Toya - 17 Dec 2007 07:53 - 23 of 325

From AFX today/yesterday:

BHP Billiton/Rio Tinto merger threatened by Takeover Panel deadline - reportAFX
LONDON (Thomson Financial) - BHP Billiton PLC's proposed 162 bln stg merger with rival mining group Rio Tinto PLC is in danger of being derailed this week as the Takeover Panel looks set to impose a deadline on a formal offer from the world's largest miner, said The Mail on Sunday.
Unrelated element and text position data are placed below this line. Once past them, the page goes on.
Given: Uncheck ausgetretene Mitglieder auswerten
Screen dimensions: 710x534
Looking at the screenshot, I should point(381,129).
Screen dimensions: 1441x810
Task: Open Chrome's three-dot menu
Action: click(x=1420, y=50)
The intervention of the Panel comes at the request of Rio's management, which has lost patience with BHP Billiton after it failed to come up with a concrete takeover bid after weeks of informal overtures.

Rio chief executive Tom Albanese has already said that a tentative all share merger proposal from BHP 'seriously undervalues' his company's growth prospects.A 'put up or shut up' ultimatum from the Takeover Panel would mean BHP either walking away from what would be one of the largest takeovers ever seen or mounting a hostile assault, which would be much more complicated and would therefore stand less chance of success. A hostile approach, which BHP has been at great pains to avoid, would mean the company could not structure the deal as a simple scheme of arrangement as this would require a recommendation from Rio's board. Instead of simply merging the shares of both companies' shareholders, BHP would have to make a formal offer to Rio's shareholders in Britain and Australia as Rio is in both countries.

cynic - 18 Dec 2007 12:36 - 24 of 325

RIO is on the rampage today - currently +103 - though i fear it is no more exciting than some bears taking their profits as volume is pretty unexciting ..... unless there still some large hidden/incomplete orders still to be recorded

cynic - 19 Dec 2007 10:17 - 25 of 325

following worth reading, especially in conjunction with BRR thread .....

Lehman Brothers raised its 2008 earnings estimate for Rio Tinto by 3 pct, or 641 mln usd, following the company's plan to sell as much as 15 mln tonnes of iron ore in the spot market next year.

Rio Tinto said yesterday it plans to take advantage of the 'huge' gap between spot prices and the lower prices received under long-term contracts.

The world's third-largest mining company normally sells most of its iron ore production under long-term contracts, although it sold about 1 mln tonnes of iron ore this month on the spot market for about 190 usd a tonne. The broker estimates the delivered cost of similar quality ore from Australia, assuming a contract ore price and spot freight rate, is 86 usd a tonne.

Annual price negotiations between major suppliers, including BHP Billiton, Rio Tinto and Brazil's Vale, are under way. Lehman Brothers expects a 50 pct increase in iron ore prices, above the consensus of 35 pct, although it noted that even this figure may be conservative.

'We expect Rio Tinto to be more aggressive than usual in iron ore contract price negotiations for 2008 as a higher-than-expected iron ore price increase is likely to increase the standalone value of Rio Tinto and increase the price that BHP Billiton would have to pay to acquire Rio,' it said in a research note.

Rio Tinto has announced a number of major investments in projects and stressed its organic growth potential since receiving an unsolicited takeover approach from BHP Billiton last month.

Lehman expects Rio Tinto to post 2008 EBITDA of 21.09 bln usd after the broker factored in the spot market iron ore sales for next year. Lehman's forecasts does not factor in any possible spot market sales after 2008.

'We recommend that investors buy shares of Rio Tinto at current levels as we expect iron ore contract prices to significantly exceed the market's expectations,' it said in a research note.

The 15 mln tonnes Rio Tinto hopes to sell is equivalent to about 10 pct of its iron ore production.